Chant pour la fabrication du beurre de karité
Lieu et date : Mali, vill. Tireli. Février 1996.
Durée : 05:54. © Patrick Kersalé 1996-2024.
Au moment de la fabrication du beurre de karité, les femmes chantent des louanges pour extraire l’huile. Les paroles de ce chant sont une parabole : « La grue va se marier dans votre famille. » La grue est oiseau dont le chant est très apprécié des Dogon ; il s’agit probablement d’une jeune fille dont la voix est très belle.
Chants d’accueil
La notion d’accueil et de protocole coutumier sont très développés et codés en Afrique. Chez les Dogon, les salutations utilisent de longues formules au cours desquelles sont demandées des nouvelles de la famille et des connaissances communes.
Chant d’accueil du hogon
Le hogon (ógᴐ) est un chef religieux traditionnel ayant de nombreux pouvoirs. Il en existe généralement un par village. Il est soit le doyen du village soit l’héritier d’un hogon défunt. Il n’a théoriquement pas le droit de sortir de sa maison. Seule la mort peut l’en arracher. Cependant il est au courant de tous les événements de la communauté grâce à son assistant et à un réseau d’informateurs. Il arrive que le hogon souhaite communiquer un message aux villageois. Un homme appelé ógᴐ bara, sonne alors la trompe du hogon, un des attributs de son pouvoir. Il s’agit d’une trompe à embouchure latérale généralement faite d'une corne d’antilope. Le ógᴐ bara sonne jusqu’à ce que le hogon sorte et s'assied sur sa terrasse, d’où il délivrera son message. Les villageois s’approchent pour le saluer et l’accueillir avec un chant dédié : « Amma vous a donné un bonnet rouge (autre attribut de pouvoir du hogon). Vous nous avez appelé, nous répondons à votre appel. Longue vie au hogon ! » Après que le hogon s'est exprimé, le ɔ́gᴐ bara joue de nouveau de la trompe jusqu’à ce qu’il soit rentré chez lui et se soit assis.

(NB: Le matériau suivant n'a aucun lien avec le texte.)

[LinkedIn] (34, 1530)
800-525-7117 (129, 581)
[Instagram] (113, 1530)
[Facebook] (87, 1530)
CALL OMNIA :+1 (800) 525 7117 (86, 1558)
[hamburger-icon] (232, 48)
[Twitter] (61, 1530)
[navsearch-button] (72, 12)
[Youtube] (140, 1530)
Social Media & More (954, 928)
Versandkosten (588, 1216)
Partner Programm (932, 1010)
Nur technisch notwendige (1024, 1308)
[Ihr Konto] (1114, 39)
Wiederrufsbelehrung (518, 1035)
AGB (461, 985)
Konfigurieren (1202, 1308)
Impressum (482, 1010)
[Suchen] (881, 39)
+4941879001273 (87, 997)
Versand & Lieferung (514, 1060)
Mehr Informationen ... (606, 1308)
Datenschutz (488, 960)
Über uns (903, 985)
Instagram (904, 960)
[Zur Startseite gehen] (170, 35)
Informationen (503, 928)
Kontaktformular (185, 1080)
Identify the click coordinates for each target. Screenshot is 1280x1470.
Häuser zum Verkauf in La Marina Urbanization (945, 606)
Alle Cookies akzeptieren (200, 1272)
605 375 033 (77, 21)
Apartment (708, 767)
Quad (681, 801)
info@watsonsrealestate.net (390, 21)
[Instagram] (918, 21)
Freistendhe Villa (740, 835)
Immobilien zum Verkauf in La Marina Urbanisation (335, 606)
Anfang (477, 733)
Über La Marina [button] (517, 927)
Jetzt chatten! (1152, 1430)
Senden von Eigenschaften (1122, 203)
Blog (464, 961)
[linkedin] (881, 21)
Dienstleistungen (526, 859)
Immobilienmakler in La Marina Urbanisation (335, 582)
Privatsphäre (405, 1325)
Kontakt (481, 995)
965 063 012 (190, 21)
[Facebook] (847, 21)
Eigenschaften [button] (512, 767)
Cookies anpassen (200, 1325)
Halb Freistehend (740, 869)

Lieu et date : Mali, vill. Tireli. Février 1996.
Durée : 03:19. © Patrick Kersalé 1996-2024.
Chant pour l'accueil des étrangers
Lieu et date : Mali, vill. Tireli. Février 1996.
Durée : 03:12. © Patrick Kersalé 1996-2024.
Ce chant d’accueil, nommé ya puyɔ́ (nous sommes de même père et de même mère), a été chanté à l’occasion de notre retour dans le village de Tireli, où nous étions passés deux ans auparavant.
Il s’agit d’un chant responsorial avec soliste tournant.